- TRY IT: Once you have read the data below, please repeat all of it exactly.

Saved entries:
§ §
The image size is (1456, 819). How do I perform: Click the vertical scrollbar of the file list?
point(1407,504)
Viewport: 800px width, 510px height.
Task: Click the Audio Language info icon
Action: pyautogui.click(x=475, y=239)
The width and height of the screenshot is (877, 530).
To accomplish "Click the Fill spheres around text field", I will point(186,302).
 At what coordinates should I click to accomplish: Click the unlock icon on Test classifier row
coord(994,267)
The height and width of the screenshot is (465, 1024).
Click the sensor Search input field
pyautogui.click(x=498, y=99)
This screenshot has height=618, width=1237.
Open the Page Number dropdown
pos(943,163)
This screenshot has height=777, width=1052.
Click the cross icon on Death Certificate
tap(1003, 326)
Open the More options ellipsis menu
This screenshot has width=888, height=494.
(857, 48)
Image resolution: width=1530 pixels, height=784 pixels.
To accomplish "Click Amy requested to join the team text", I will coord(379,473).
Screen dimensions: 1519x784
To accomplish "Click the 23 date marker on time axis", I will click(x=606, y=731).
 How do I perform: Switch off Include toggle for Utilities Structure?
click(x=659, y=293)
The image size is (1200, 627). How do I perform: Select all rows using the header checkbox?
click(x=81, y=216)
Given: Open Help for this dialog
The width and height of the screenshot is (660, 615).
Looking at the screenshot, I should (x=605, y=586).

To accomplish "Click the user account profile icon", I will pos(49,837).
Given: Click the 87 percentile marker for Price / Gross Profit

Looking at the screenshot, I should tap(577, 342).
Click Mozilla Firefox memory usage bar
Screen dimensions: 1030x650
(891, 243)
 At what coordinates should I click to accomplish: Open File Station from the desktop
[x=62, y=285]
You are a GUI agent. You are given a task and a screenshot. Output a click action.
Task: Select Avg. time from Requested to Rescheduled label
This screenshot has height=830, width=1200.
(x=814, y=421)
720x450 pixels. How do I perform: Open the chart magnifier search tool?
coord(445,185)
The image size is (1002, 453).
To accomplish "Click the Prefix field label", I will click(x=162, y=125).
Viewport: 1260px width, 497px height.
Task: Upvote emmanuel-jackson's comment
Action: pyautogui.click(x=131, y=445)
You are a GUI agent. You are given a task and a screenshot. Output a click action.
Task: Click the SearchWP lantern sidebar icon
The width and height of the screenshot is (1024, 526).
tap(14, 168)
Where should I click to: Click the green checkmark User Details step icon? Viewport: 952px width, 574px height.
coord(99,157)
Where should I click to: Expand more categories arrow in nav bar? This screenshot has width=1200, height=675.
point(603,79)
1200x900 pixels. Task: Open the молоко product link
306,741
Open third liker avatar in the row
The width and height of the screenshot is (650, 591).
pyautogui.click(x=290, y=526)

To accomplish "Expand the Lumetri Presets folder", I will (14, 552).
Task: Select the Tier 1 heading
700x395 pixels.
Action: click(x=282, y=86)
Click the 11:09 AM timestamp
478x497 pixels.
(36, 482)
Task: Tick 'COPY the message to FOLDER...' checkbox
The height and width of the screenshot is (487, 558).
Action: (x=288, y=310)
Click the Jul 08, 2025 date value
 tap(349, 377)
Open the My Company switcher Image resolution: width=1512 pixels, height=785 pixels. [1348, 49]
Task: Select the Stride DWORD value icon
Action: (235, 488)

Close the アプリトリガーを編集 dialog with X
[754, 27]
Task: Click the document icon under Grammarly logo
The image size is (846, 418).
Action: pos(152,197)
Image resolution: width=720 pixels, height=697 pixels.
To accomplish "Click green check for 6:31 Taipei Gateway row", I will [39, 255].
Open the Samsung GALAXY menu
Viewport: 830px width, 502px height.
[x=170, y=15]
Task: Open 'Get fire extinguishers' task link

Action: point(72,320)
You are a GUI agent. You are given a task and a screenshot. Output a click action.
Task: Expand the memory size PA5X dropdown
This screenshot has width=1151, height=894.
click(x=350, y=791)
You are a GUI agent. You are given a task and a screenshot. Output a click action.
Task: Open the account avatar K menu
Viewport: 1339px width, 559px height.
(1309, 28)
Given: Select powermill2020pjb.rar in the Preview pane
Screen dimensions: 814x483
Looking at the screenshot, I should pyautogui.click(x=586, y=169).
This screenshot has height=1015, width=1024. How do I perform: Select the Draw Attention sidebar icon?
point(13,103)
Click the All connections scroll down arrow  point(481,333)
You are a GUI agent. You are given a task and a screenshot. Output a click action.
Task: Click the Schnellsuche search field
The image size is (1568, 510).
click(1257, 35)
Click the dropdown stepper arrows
§ §
- SOLUTION FOR THIS TASK:
The image size is (1456, 819). How do I perform: Click the vertical scrollbar of the file list?
point(1407,504)
Viewport: 800px width, 510px height.
Task: Click the Audio Language info icon
Action: pyautogui.click(x=475, y=239)
The width and height of the screenshot is (877, 530).
To accomplish "Click the Fill spheres around text field", I will point(186,302).
 At what coordinates should I click to accomplish: Click the unlock icon on Test classifier row
coord(994,267)
The height and width of the screenshot is (465, 1024).
Click the sensor Search input field
pyautogui.click(x=498, y=99)
This screenshot has height=618, width=1237.
Open the Page Number dropdown
pos(943,163)
This screenshot has height=777, width=1052.
Click the cross icon on Death Certificate
tap(1003, 326)
Open the More options ellipsis menu
This screenshot has width=888, height=494.
(857, 48)
Image resolution: width=1530 pixels, height=784 pixels.
To accomplish "Click Amy requested to join the team text", I will coord(379,473).
Screen dimensions: 1519x784
To accomplish "Click the 23 date marker on time axis", I will click(x=606, y=731).
 How do I perform: Switch off Include toggle for Utilities Structure?
click(x=659, y=293)
The image size is (1200, 627). How do I perform: Select all rows using the header checkbox?
click(x=81, y=216)
Given: Open Help for this dialog
The width and height of the screenshot is (660, 615).
Looking at the screenshot, I should (x=605, y=586).

To accomplish "Click the user account profile icon", I will pos(49,837).
Given: Click the 87 percentile marker for Price / Gross Profit

Looking at the screenshot, I should tap(577, 342).
Click Mozilla Firefox memory usage bar
Screen dimensions: 1030x650
(891, 243)
 At what coordinates should I click to accomplish: Open File Station from the desktop
[x=62, y=285]
You are a GUI agent. You are given a task and a screenshot. Output a click action.
Task: Select Avg. time from Requested to Rescheduled label
This screenshot has height=830, width=1200.
(x=814, y=421)
720x450 pixels. How do I perform: Open the chart magnifier search tool?
coord(445,185)
The image size is (1002, 453).
To accomplish "Click the Prefix field label", I will click(x=162, y=125).
Viewport: 1260px width, 497px height.
Task: Upvote emmanuel-jackson's comment
Action: pyautogui.click(x=131, y=445)
You are a GUI agent. You are given a task and a screenshot. Output a click action.
Task: Click the SearchWP lantern sidebar icon
The width and height of the screenshot is (1024, 526).
tap(14, 168)
Where should I click to: Click the green checkmark User Details step icon? Viewport: 952px width, 574px height.
coord(99,157)
Where should I click to: Expand more categories arrow in nav bar? This screenshot has width=1200, height=675.
point(603,79)
1200x900 pixels. Task: Open the молоко product link
306,741
Open third liker avatar in the row
The width and height of the screenshot is (650, 591).
pyautogui.click(x=290, y=526)

To accomplish "Expand the Lumetri Presets folder", I will (14, 552).
Task: Select the Tier 1 heading
700x395 pixels.
Action: click(x=282, y=86)
Click the 11:09 AM timestamp
478x497 pixels.
(36, 482)
Task: Tick 'COPY the message to FOLDER...' checkbox
The height and width of the screenshot is (487, 558).
Action: (x=288, y=310)
Click the Jul 08, 2025 date value
 tap(349, 377)
Open the My Company switcher Image resolution: width=1512 pixels, height=785 pixels. [1348, 49]
Task: Select the Stride DWORD value icon
Action: (235, 488)

Close the アプリトリガーを編集 dialog with X
[754, 27]
Task: Click the document icon under Grammarly logo
The image size is (846, 418).
Action: pos(152,197)
Image resolution: width=720 pixels, height=697 pixels.
To accomplish "Click green check for 6:31 Taipei Gateway row", I will [39, 255].
Open the Samsung GALAXY menu
Viewport: 830px width, 502px height.
[x=170, y=15]
Task: Open 'Get fire extinguishers' task link

Action: point(72,320)
You are a GUI agent. You are given a task and a screenshot. Output a click action.
Task: Expand the memory size PA5X dropdown
This screenshot has width=1151, height=894.
click(x=350, y=791)
You are a GUI agent. You are given a task and a screenshot. Output a click action.
Task: Open the account avatar K menu
Viewport: 1339px width, 559px height.
(1309, 28)
Given: Select powermill2020pjb.rar in the Preview pane
Screen dimensions: 814x483
Looking at the screenshot, I should pyautogui.click(x=586, y=169).
This screenshot has height=1015, width=1024. How do I perform: Select the Draw Attention sidebar icon?
point(13,103)
Click the All connections scroll down arrow  point(481,333)
You are a GUI agent. You are given a task and a screenshot. Output a click action.
Task: Click the Schnellsuche search field
The image size is (1568, 510).
click(1257, 35)
Click the dropdown stepper arrows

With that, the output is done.